Fire Affects Global Land Temperatures and Energy Flows by Restructuring Ecosystems
Fire is a global phenomenon that affects the biosphere and climate in complex ways. Only complex Earth system models (ESMs) can provide an integrated, consistent picture of these effects, which are not well understood. To address this, a scientist at the U.S. Department of Energy’s Pacific Northwest National Laboratory contributed to a study that compared “fire-on” and “fire-off” ESM simulations for the 20th century
This study provided the first quantitative assessment of fire’s influence on global land temperatures and energy flows, documenting the subsequent effect on terrestrial ecosystems.
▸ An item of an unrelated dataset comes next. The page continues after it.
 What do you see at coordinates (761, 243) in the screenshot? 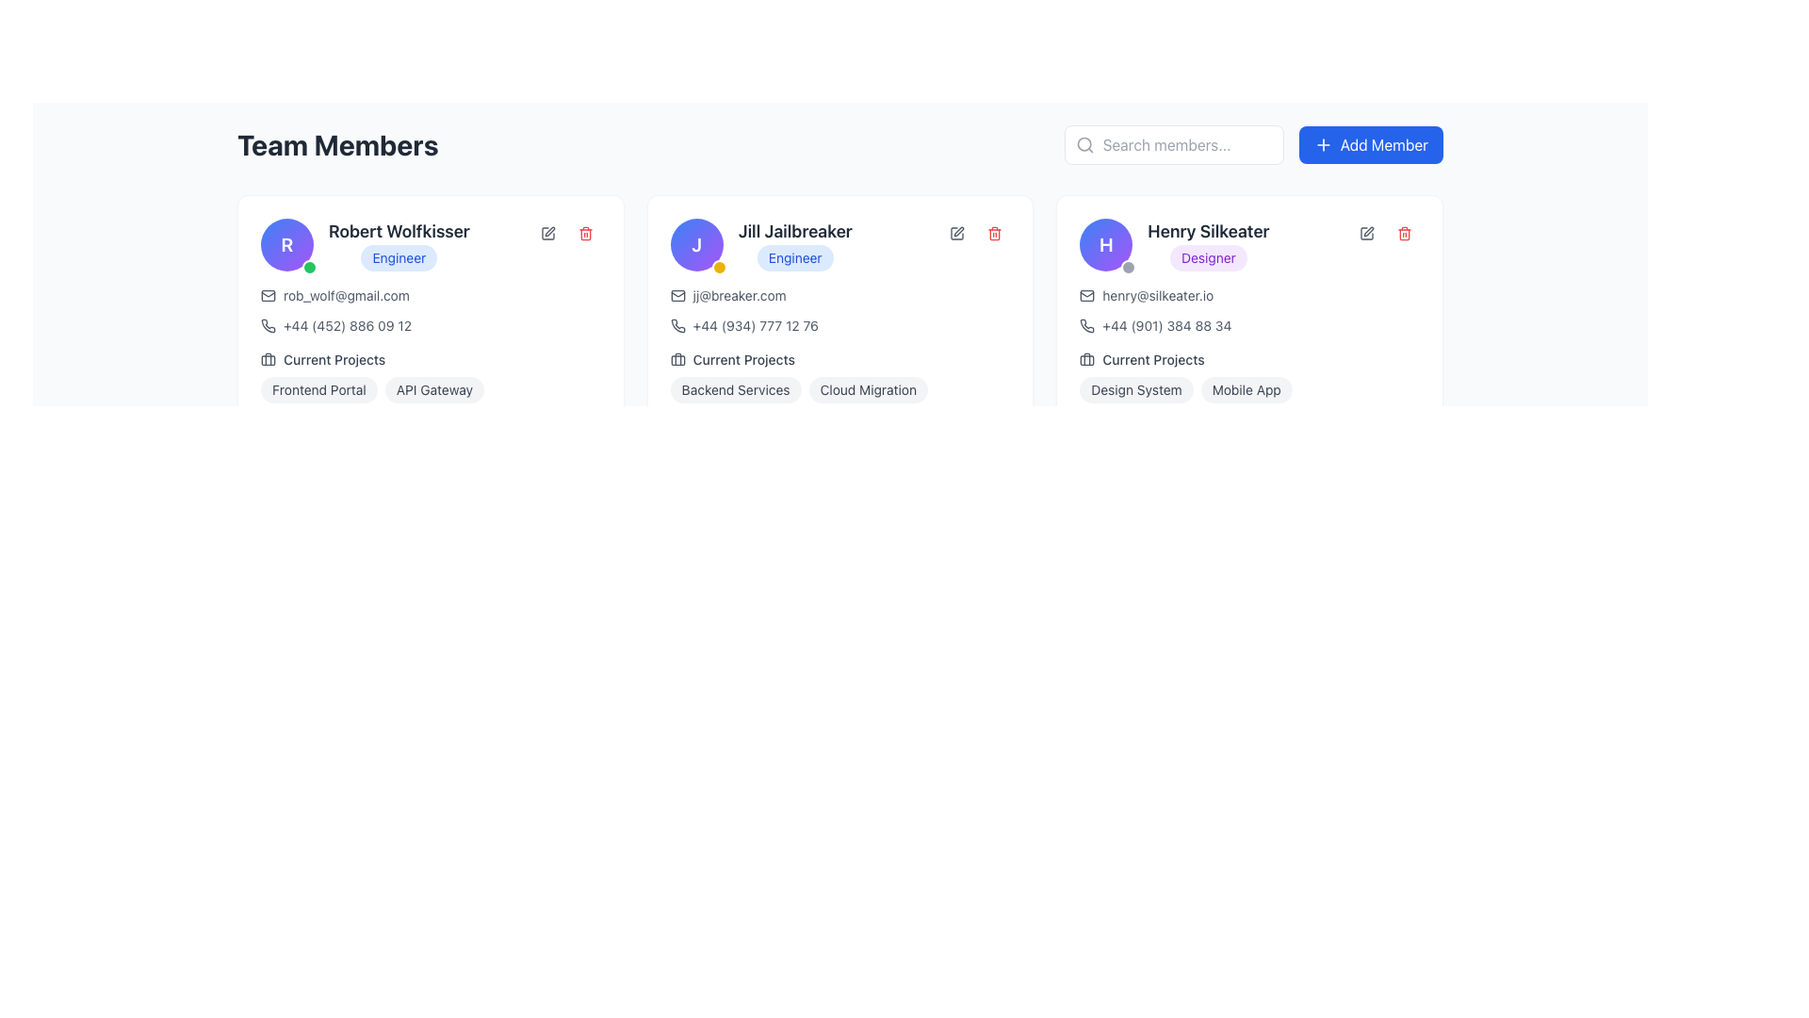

Knowing exactly how fire affects climate at a global scale—whether by sending smoke to the atmosphere, changing the light environment of ecosystems, or another mechanism—requires complex ESMs with realistic fire capabilities. Researchers in this study used the Community Earth System Model to provide the first quantitative assessment of fire’s influence on the global annual land surface air temperature and energy budget. The model simulates the Earth’s atmosphere, ocean, land, and sea ice. For the 20th century, fire-induced changes in terrestrial ecosystems significantly increased global land annual mean surface air temperature by 0.18 degrees Celsius, and decreased surface net radiation and latent heat flux (the energy carried away by the evaporation of water) by 1.08 W m−2 and 0.99 W m−2, respectively. However, the changes had limited influence on sensible heat flux and ground heat flux. Fire effects were most clearly seen in the tropical savannas. These results suggest that fire-induced damage to the vegetation canopy increases surface air temperature predominantly by reducing latent heat flux.